- WHAT YOU WILL DO
Return the lines below in which the string "button" occurs.

- PROVIDED ENTRIES
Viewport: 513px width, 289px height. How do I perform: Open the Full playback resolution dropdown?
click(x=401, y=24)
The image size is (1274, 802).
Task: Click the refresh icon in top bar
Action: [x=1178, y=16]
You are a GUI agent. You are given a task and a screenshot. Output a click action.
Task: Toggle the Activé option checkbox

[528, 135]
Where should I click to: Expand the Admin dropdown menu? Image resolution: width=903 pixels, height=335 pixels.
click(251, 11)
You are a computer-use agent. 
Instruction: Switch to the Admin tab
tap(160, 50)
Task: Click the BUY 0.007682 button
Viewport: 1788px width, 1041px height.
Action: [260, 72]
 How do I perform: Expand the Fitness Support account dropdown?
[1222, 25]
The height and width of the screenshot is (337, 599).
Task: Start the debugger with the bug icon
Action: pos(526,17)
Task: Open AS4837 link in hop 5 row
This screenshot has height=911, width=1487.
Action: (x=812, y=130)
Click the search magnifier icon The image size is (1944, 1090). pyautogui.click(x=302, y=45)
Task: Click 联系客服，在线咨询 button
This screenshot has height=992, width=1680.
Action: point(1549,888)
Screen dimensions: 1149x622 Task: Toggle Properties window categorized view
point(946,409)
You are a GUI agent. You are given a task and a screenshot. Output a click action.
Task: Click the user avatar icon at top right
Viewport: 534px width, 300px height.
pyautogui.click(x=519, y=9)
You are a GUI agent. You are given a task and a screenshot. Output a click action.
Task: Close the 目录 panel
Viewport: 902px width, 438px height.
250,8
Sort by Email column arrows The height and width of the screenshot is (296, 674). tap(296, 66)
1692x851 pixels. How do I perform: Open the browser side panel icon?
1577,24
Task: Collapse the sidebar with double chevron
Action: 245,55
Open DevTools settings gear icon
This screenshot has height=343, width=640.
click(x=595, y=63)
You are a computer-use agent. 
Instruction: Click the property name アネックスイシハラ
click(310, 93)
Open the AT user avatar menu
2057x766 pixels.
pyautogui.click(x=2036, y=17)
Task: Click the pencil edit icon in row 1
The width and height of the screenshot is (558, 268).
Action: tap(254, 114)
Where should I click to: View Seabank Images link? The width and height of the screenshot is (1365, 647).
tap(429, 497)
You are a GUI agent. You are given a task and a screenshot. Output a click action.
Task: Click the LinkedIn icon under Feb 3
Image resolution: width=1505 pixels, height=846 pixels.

- TASK ANSWER
Task: Click the BUY 0.007682 button
Task: Click 联系客服，在线咨询 button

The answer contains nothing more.